HIV-1 Aspartic Proteinase: High-Level Production and Automated Fluorometric Screening Assay of Inhibitors

Abstract

The 99-amino-acid HIV-1 aspartic proteinase was expressed to high levels in Escherichia coli using a T7 expression system. About 50% of the insoluble material after sonication of the bacteria was composed of aggregated proteinase. Subsequent renaturation and purification yielded large quantities of a homogeneous enzyme able to cleave various heptapeptidic substrates in vitro with a K_m around 2.5 mM. A fluorometric assay has been devised to allow automated screening of HIV proteinase inhibitors based on an analogous renin assay.
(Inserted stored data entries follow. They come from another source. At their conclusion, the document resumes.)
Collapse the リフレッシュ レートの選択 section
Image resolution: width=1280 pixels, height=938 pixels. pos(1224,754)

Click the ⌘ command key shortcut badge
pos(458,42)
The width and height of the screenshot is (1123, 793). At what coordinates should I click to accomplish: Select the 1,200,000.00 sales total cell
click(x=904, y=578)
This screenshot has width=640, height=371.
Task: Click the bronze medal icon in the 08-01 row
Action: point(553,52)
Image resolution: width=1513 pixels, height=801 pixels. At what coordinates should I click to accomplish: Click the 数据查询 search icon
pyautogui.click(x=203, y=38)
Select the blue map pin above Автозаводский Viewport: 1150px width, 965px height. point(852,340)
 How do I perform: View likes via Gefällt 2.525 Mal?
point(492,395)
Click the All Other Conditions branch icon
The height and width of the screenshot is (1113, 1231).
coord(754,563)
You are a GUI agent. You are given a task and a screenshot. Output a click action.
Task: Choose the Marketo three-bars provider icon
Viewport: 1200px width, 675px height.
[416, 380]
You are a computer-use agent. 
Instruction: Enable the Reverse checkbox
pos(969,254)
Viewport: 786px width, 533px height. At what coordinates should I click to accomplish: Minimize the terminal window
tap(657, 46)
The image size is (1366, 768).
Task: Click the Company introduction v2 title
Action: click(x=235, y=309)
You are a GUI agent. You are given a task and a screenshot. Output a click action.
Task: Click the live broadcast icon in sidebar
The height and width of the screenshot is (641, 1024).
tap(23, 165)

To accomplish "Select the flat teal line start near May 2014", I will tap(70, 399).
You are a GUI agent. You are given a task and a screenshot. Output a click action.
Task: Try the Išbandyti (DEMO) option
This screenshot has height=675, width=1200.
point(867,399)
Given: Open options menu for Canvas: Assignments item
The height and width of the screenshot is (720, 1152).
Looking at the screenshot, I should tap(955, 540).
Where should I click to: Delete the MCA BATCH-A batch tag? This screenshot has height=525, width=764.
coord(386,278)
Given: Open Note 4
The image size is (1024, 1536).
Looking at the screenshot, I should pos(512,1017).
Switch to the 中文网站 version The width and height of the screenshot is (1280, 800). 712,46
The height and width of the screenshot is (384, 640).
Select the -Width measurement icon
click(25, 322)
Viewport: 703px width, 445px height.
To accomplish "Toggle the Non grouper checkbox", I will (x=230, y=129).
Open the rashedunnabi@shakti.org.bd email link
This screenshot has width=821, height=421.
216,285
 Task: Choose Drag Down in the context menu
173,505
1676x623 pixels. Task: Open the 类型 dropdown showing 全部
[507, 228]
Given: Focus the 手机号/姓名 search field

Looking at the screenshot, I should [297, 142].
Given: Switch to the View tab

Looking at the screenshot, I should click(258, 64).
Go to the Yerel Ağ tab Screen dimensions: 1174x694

We used the synthetic intramolecularly quenched fluorogenic substrate Suc-TLNFPIS-4MCA based on the heptapeptide TLNFPIS, which encompasses the proteinase/reverse transcriptase junction, coupled to the fluorophore 7-amino-4-methylcoumarin and blocked at the amino-terminus by a succinyl group. The enzyme cleaves the substrate between phenylalanine and proline, and conditions were optimized for liberation of 7AMC from the generated PIS-4MCA with aminopeptidase M as secondary enzyme. 7AMC was monitored with a microplate fluorescence scanner. The known aspartic proteinase inhibitor pepstatin A consistently gave K_i = 2 × 10⁻⁶M. Other synthetic and natural compounds are currently being tested.